Material for the task:
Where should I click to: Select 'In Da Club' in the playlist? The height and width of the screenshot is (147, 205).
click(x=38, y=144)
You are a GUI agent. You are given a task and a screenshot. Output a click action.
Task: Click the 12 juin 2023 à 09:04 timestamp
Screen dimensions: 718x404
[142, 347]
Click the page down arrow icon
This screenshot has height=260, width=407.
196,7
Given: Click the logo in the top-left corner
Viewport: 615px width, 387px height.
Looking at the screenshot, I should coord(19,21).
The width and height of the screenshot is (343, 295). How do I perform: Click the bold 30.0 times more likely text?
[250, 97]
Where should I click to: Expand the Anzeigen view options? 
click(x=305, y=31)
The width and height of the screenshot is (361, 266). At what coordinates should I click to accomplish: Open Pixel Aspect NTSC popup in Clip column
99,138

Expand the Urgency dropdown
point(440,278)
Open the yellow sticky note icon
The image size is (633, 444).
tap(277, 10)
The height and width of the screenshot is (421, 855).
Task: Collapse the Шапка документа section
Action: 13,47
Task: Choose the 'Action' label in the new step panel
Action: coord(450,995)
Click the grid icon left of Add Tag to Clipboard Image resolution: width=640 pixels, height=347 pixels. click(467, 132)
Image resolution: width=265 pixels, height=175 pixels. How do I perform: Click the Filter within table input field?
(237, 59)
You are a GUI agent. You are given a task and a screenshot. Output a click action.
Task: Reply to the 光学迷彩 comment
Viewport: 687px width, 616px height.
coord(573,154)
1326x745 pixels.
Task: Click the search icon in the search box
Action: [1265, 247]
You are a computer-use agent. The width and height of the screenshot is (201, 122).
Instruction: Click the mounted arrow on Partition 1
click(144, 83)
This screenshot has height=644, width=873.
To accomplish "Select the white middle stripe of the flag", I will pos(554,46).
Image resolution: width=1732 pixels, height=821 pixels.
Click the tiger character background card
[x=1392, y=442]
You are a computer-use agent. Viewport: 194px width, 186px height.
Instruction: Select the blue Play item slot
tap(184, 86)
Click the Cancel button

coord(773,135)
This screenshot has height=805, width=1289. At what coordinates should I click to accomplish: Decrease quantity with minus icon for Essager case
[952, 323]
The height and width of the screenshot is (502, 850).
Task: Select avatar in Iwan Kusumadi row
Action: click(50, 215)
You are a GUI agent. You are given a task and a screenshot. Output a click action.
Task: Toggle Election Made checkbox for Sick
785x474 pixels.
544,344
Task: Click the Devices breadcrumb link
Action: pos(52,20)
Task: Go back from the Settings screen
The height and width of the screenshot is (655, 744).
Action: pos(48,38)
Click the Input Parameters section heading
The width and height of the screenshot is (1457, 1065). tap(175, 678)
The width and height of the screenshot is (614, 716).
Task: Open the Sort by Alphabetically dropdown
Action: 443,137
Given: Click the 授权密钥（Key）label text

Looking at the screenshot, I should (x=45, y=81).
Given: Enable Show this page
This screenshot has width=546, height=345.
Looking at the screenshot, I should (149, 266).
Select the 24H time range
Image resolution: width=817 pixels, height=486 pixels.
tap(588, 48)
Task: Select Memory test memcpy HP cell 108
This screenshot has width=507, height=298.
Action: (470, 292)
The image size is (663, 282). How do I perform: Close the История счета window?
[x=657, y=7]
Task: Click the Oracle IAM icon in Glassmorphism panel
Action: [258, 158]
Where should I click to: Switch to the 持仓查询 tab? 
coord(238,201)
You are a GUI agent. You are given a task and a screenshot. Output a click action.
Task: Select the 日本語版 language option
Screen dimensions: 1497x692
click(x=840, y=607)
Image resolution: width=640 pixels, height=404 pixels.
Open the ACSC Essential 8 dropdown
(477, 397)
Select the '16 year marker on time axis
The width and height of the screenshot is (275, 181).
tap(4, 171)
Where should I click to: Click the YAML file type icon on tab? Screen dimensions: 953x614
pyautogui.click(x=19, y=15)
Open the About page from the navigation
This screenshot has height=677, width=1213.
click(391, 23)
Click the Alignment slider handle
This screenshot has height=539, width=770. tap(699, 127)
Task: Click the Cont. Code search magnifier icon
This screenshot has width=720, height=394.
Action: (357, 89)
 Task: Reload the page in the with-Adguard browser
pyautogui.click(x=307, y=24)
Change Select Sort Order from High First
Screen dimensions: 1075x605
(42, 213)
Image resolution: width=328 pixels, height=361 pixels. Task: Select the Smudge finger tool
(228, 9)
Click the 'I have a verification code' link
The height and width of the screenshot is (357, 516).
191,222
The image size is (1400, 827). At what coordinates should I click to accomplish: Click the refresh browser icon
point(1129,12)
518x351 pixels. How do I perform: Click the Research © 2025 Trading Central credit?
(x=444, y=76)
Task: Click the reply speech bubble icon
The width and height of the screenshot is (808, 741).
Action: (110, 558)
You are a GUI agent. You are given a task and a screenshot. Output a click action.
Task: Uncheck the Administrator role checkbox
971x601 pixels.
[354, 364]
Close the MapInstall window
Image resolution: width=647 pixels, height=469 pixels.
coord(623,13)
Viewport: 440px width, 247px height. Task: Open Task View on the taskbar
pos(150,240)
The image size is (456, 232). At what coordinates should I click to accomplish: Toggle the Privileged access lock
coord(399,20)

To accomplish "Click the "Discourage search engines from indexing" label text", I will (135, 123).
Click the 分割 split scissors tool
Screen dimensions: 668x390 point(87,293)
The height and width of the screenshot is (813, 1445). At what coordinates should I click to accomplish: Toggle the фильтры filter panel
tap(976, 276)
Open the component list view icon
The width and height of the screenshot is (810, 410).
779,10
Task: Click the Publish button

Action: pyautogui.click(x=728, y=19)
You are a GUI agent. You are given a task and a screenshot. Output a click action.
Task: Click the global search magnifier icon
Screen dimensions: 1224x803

Work required:
Take the lines from the one containing "Image resolution: width=328" through the final line of the entries above, and set them down exactly, with nothing added.

Result of the exercise:
Image resolution: width=328 pixels, height=361 pixels. Task: Select the Smudge finger tool
(228, 9)
Click the 'I have a verification code' link
The height and width of the screenshot is (357, 516).
191,222
The image size is (1400, 827). At what coordinates should I click to accomplish: Click the refresh browser icon
point(1129,12)
518x351 pixels. How do I perform: Click the Research © 2025 Trading Central credit?
(x=444, y=76)
Task: Click the reply speech bubble icon
The width and height of the screenshot is (808, 741).
Action: (110, 558)
You are a GUI agent. You are given a task and a screenshot. Output a click action.
Task: Uncheck the Administrator role checkbox
971x601 pixels.
[354, 364]
Close the MapInstall window
Image resolution: width=647 pixels, height=469 pixels.
coord(623,13)
Viewport: 440px width, 247px height. Task: Open Task View on the taskbar
pos(150,240)
The image size is (456, 232). At what coordinates should I click to accomplish: Toggle the Privileged access lock
coord(399,20)

To accomplish "Click the "Discourage search engines from indexing" label text", I will (135, 123).
Click the 分割 split scissors tool
Screen dimensions: 668x390 point(87,293)
The height and width of the screenshot is (813, 1445). At what coordinates should I click to accomplish: Toggle the фильтры filter panel
tap(976, 276)
Open the component list view icon
The width and height of the screenshot is (810, 410).
779,10
Task: Click the Publish button

Action: pyautogui.click(x=728, y=19)
You are a GUI agent. You are given a task and a screenshot. Output a click action.
Task: Click the global search magnifier icon
Screen dimensions: 1224x803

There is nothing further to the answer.